Where does the word "computer" occur in the data below? Copy each line that holds it.

■ **Extracted records**:
--- START ---

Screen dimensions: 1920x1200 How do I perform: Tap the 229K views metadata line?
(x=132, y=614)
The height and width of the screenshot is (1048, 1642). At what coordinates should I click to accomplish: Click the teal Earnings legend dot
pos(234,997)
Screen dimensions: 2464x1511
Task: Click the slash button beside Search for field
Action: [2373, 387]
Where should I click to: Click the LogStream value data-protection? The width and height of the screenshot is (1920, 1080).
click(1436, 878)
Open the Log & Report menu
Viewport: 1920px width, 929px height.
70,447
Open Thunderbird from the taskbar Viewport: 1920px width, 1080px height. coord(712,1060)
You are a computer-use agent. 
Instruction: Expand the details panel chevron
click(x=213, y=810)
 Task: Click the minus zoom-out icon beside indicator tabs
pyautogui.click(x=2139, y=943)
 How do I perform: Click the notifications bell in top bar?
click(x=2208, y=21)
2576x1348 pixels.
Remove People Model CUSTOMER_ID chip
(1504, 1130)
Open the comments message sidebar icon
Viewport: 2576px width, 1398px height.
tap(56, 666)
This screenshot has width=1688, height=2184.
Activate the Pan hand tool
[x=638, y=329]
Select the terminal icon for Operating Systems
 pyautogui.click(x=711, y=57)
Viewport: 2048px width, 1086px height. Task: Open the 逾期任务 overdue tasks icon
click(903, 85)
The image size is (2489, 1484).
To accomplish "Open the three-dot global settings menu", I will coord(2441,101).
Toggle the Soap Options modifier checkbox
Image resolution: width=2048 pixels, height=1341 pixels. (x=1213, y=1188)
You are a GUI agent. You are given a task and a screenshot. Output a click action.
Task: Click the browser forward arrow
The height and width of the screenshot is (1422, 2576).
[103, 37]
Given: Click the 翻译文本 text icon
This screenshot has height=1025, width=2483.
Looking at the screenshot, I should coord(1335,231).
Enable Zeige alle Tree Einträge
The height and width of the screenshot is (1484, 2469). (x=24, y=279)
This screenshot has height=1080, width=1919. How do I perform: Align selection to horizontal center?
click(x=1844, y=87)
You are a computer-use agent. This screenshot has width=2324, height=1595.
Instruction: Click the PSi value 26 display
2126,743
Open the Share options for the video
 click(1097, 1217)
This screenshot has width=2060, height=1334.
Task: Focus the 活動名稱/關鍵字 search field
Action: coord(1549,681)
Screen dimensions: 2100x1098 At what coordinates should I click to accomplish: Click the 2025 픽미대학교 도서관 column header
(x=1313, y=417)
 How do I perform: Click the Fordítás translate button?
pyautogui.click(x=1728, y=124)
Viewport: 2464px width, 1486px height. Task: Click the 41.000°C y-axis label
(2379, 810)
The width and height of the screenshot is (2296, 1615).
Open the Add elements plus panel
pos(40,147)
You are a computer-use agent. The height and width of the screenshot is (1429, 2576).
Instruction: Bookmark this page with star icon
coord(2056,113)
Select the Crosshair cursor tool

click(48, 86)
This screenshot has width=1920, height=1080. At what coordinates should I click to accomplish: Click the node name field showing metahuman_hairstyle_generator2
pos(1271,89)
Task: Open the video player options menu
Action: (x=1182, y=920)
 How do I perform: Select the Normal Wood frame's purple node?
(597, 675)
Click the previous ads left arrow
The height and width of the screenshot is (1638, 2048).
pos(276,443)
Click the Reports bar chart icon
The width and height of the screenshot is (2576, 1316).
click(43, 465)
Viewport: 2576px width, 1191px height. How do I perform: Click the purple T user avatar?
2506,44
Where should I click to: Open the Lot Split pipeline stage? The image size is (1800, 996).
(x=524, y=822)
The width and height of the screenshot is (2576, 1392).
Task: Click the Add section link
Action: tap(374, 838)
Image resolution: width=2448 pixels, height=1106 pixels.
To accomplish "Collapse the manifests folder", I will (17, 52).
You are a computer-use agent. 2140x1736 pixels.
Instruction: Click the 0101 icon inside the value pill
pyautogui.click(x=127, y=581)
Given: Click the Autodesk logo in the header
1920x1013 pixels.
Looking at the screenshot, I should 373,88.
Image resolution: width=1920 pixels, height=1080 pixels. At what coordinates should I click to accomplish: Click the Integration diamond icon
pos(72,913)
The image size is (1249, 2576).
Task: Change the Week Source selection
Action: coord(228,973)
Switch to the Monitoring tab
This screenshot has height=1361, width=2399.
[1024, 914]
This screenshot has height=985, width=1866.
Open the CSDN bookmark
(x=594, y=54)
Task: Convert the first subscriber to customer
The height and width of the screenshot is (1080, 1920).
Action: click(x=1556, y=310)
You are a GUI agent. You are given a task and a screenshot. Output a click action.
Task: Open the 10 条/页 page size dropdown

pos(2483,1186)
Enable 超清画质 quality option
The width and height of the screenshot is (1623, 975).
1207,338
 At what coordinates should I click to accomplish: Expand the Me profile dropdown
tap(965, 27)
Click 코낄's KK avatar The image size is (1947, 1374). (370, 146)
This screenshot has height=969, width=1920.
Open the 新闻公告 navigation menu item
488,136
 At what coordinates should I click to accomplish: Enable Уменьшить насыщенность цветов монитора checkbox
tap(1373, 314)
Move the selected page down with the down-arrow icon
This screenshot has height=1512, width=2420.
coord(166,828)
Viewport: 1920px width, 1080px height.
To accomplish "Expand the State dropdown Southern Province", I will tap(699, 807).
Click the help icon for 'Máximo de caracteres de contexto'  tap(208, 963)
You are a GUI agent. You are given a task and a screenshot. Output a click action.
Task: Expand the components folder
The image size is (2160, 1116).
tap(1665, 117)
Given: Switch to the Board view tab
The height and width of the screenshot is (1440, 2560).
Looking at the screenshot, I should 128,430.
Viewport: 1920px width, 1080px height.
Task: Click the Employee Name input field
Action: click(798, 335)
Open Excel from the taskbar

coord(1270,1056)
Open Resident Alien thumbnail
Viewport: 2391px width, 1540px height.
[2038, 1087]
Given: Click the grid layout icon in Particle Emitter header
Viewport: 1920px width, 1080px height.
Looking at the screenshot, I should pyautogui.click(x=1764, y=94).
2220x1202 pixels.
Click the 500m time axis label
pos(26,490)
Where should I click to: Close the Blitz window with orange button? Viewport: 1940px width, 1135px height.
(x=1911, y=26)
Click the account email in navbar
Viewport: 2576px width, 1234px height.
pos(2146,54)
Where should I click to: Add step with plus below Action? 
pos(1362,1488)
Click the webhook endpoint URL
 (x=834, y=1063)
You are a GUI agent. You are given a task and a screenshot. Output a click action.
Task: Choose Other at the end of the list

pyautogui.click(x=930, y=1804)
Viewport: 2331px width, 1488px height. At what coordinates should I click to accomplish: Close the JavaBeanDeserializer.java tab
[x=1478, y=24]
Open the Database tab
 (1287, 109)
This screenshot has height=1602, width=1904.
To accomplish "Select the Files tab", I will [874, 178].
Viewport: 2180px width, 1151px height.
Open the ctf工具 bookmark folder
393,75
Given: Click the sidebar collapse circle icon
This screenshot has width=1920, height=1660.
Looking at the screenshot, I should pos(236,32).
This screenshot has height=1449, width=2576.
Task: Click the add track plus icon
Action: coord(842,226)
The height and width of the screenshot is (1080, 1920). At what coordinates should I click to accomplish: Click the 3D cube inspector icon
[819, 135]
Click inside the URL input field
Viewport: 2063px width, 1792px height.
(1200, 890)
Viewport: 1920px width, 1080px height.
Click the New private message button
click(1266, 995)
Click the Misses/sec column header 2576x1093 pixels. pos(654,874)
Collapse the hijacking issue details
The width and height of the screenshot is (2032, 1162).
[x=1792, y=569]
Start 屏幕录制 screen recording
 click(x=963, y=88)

--- END ---

■ **Answer**:
You are a computer-use agent. 
You are a computer-use agent. This screenshot has width=2324, height=1595.
You are a computer-use agent. The height and width of the screenshot is (1429, 2576).
You are a computer-use agent. 2140x1736 pixels.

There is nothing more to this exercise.